# Exercise:
Where the line containing "The width and height of the screenshot is (1396, 976)." appears, start repeating, and continue exactly through the last line below, adding nothing. Include no pictures.

BEGIN Provided entries

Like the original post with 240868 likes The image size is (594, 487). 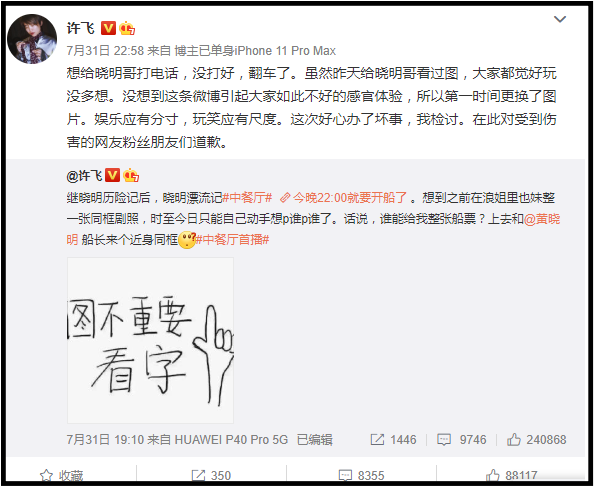536,440
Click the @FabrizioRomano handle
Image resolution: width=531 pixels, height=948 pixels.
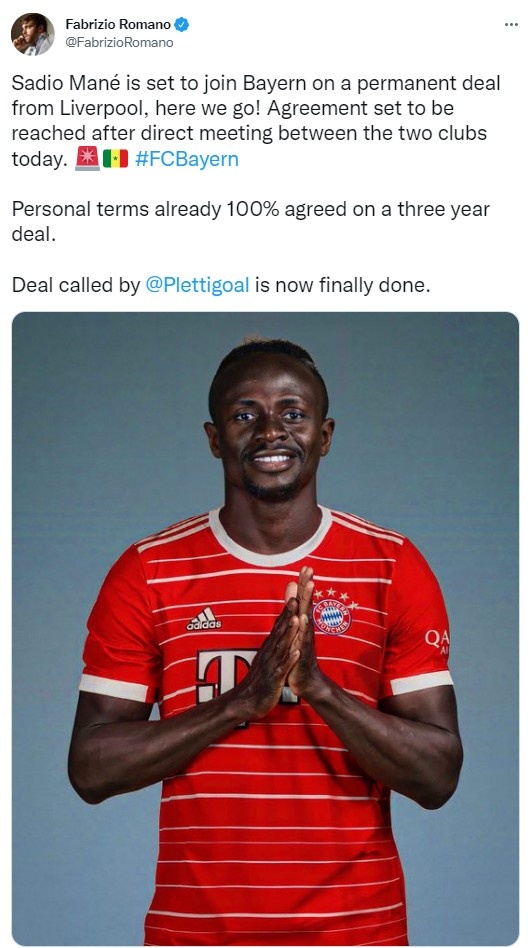click(x=119, y=42)
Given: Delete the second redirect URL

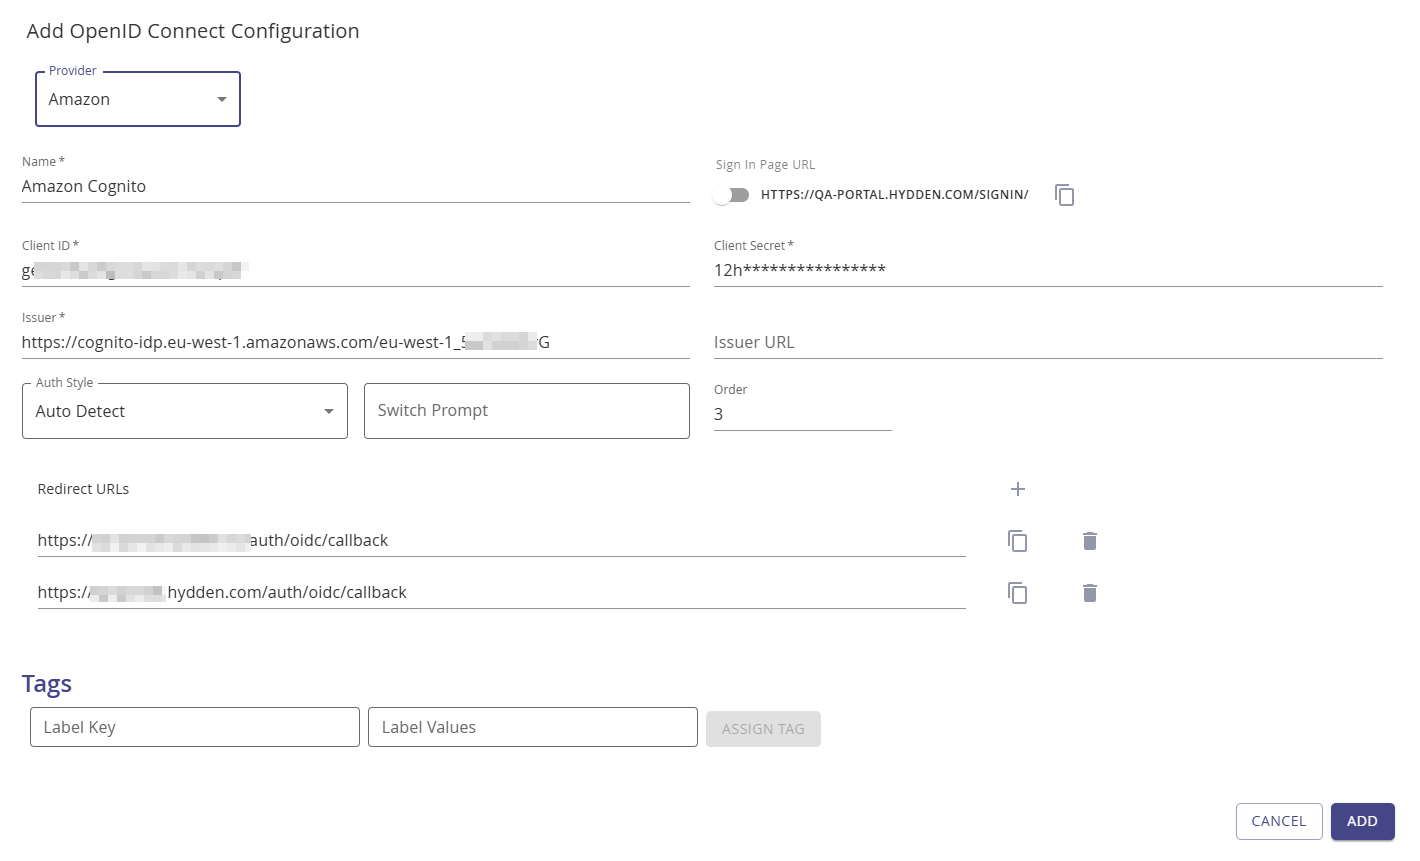Looking at the screenshot, I should coord(1089,593).
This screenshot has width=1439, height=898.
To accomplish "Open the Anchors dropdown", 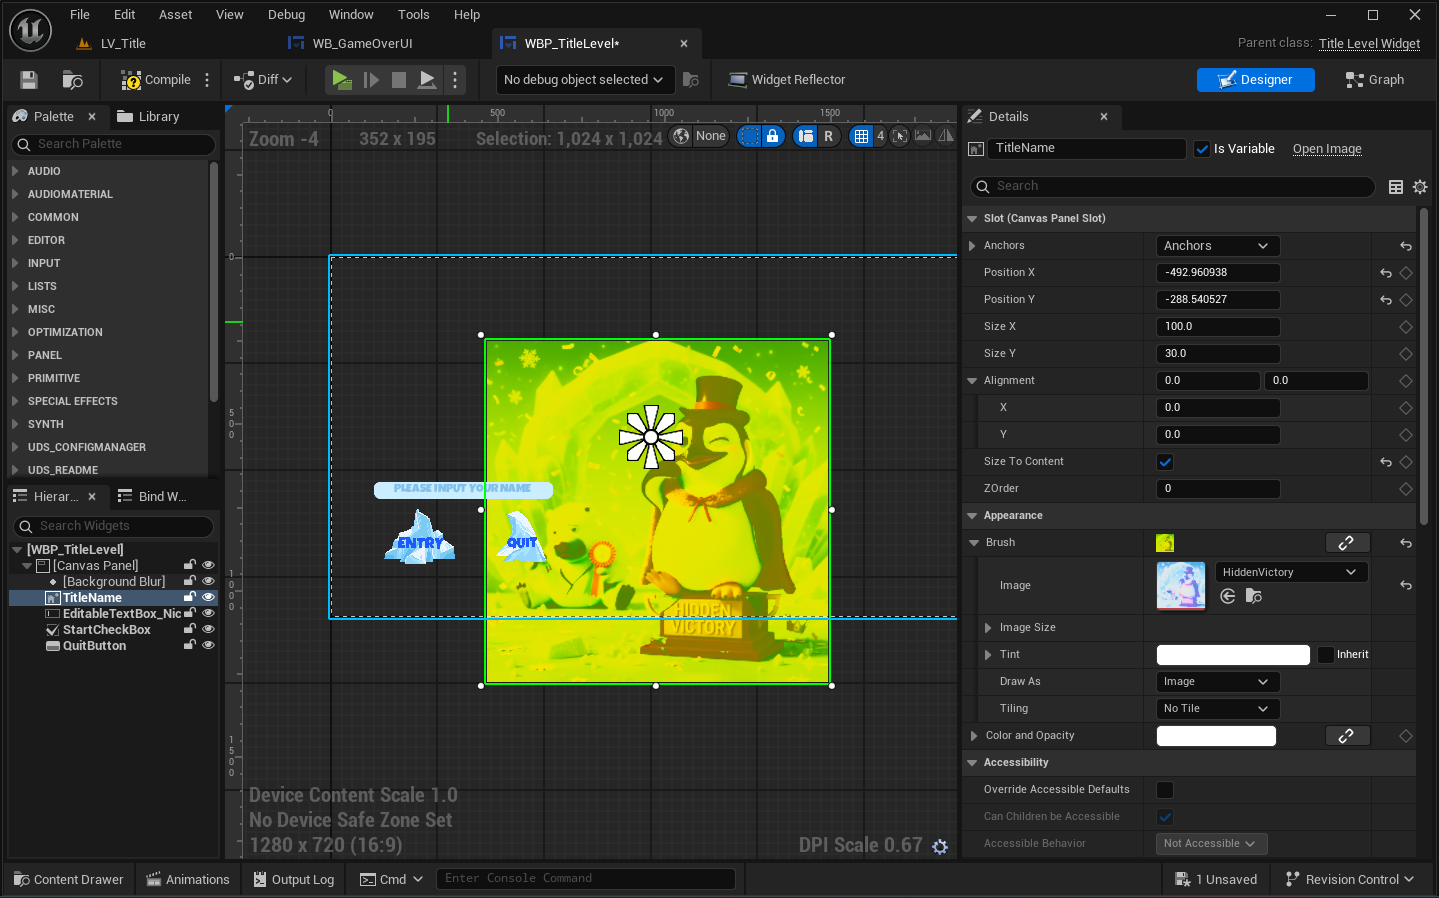I will (x=1216, y=246).
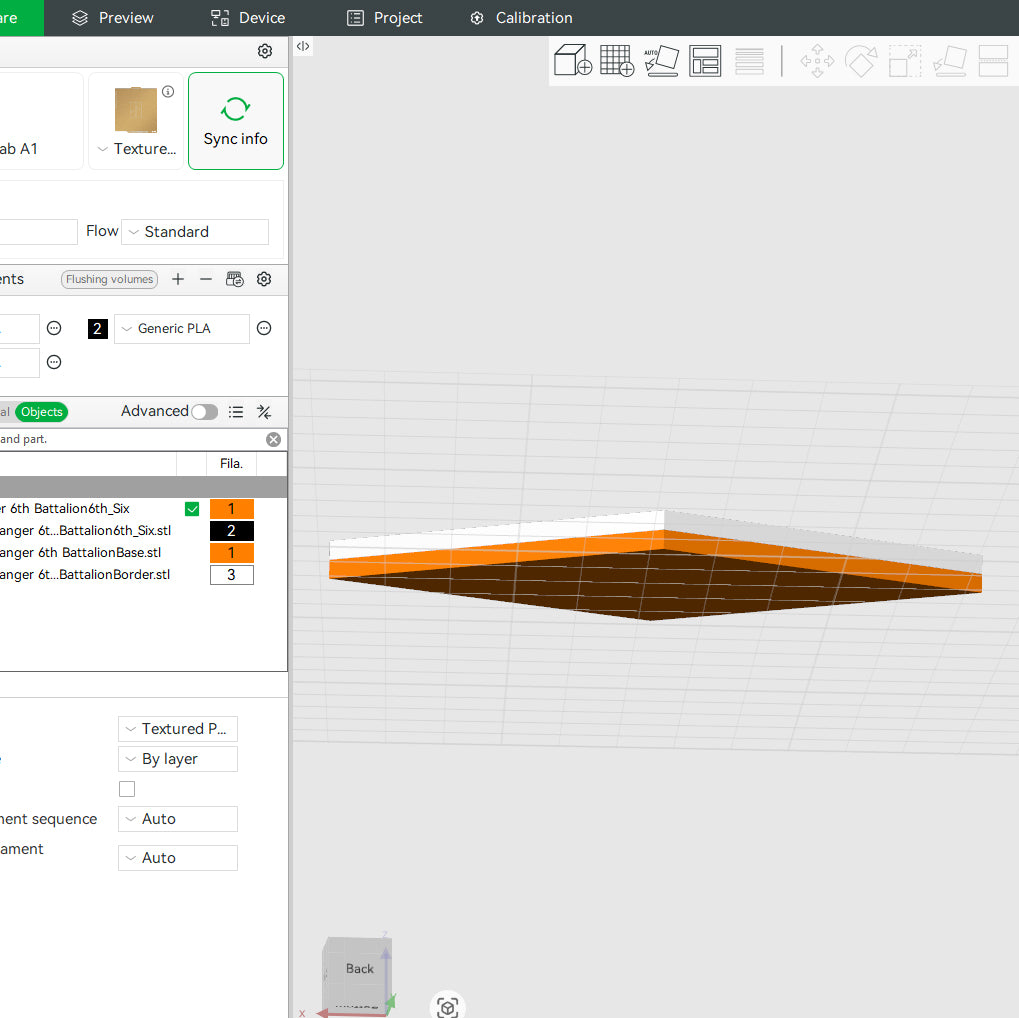Tick the empty checkbox below By layer
The width and height of the screenshot is (1019, 1018).
coord(127,789)
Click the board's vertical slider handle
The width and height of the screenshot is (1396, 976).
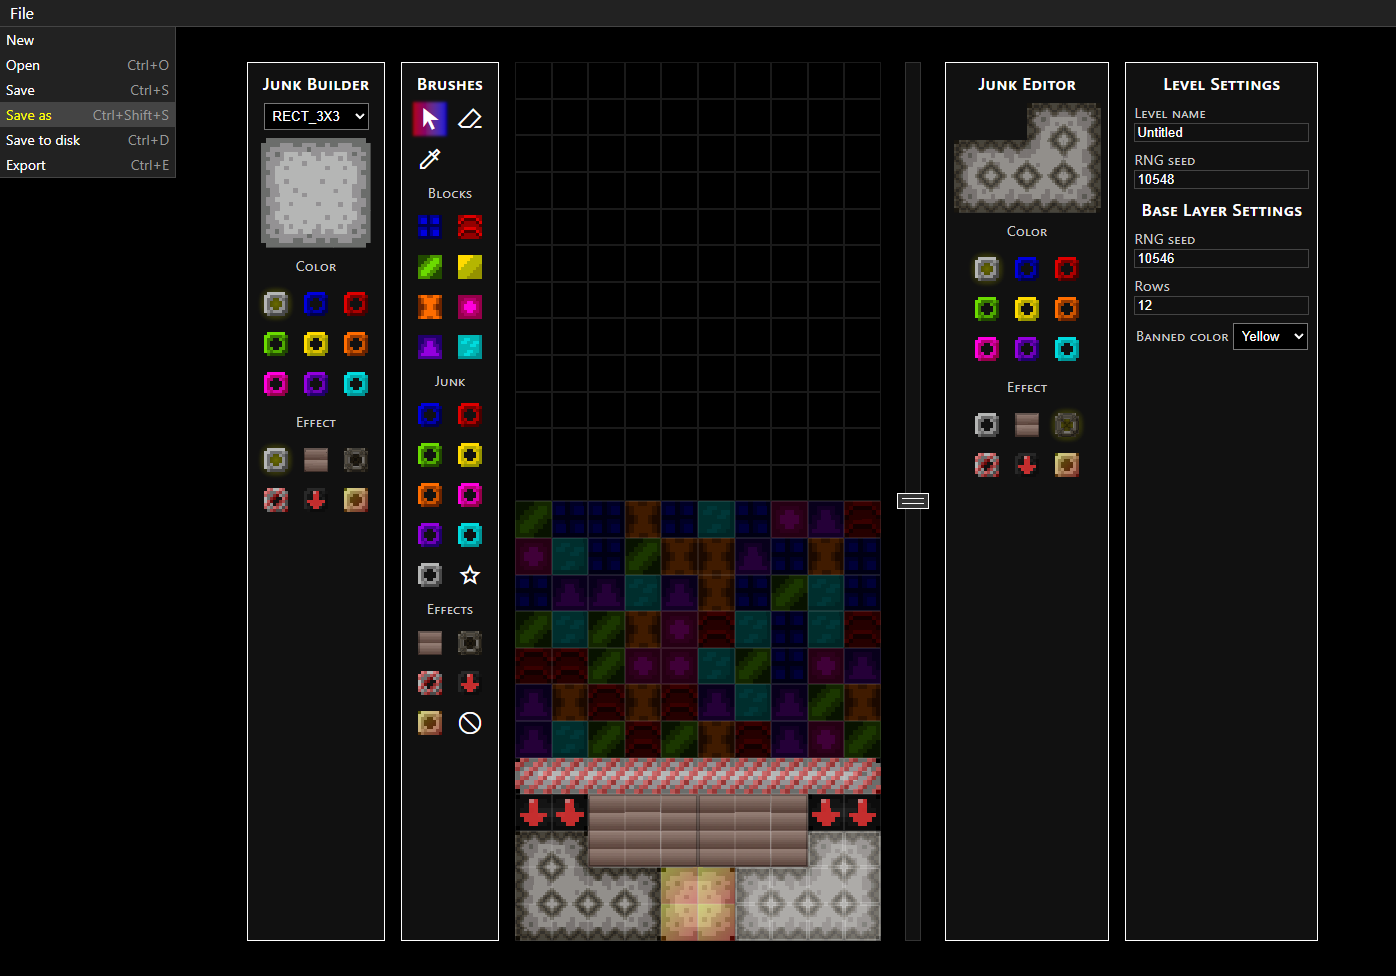tap(913, 501)
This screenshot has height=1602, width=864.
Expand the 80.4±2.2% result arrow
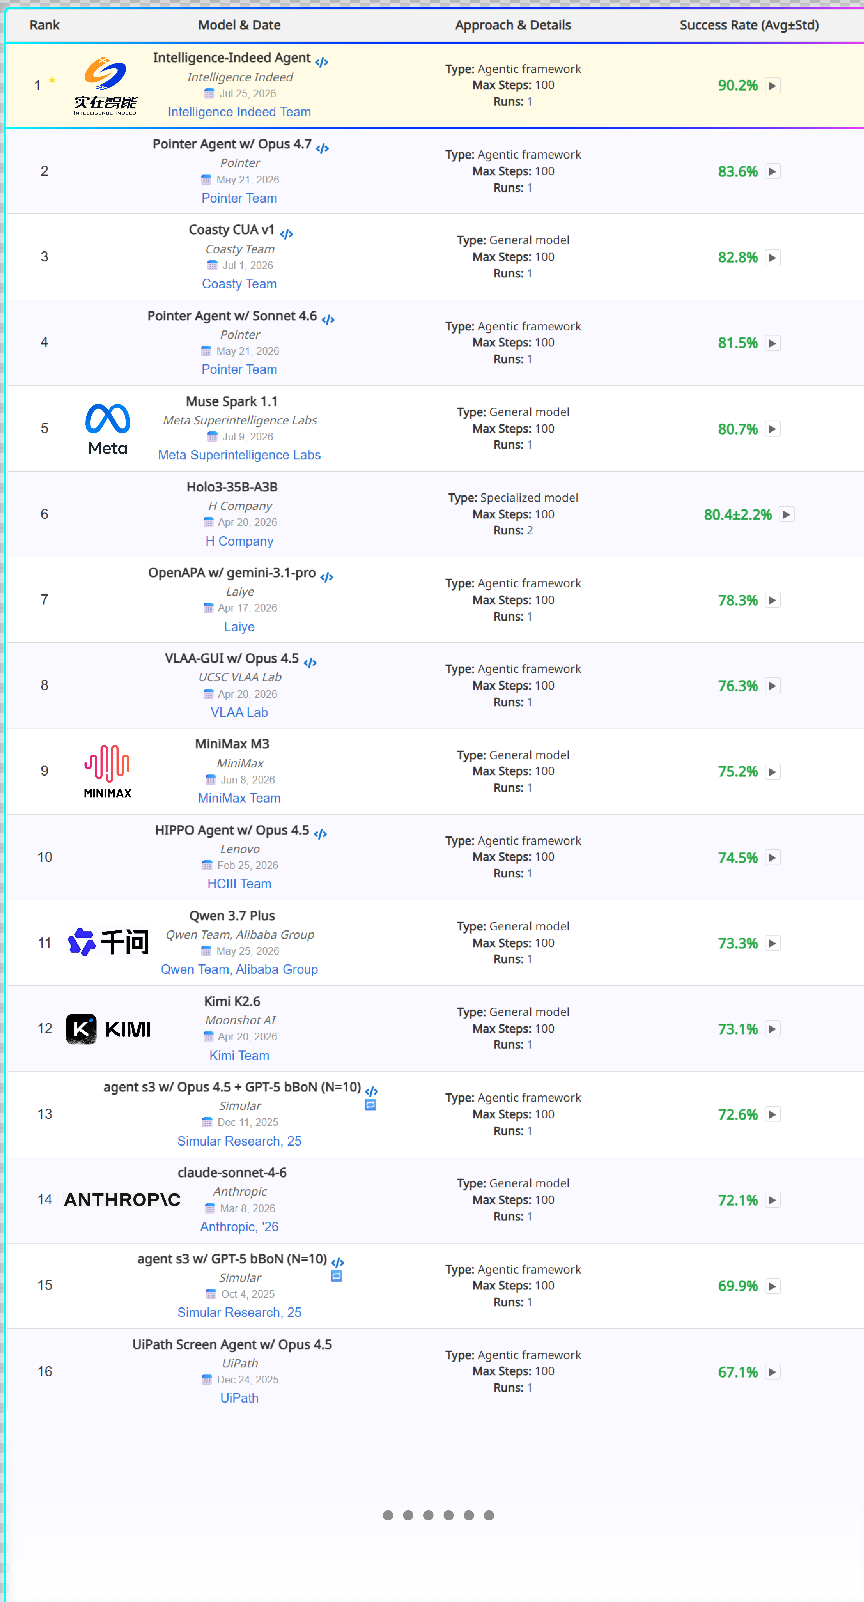point(787,515)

END Provided entries

# Solution to the problem:
The width and height of the screenshot is (1396, 976).
tap(913, 501)
This screenshot has height=1602, width=864.
Expand the 80.4±2.2% result arrow
point(787,515)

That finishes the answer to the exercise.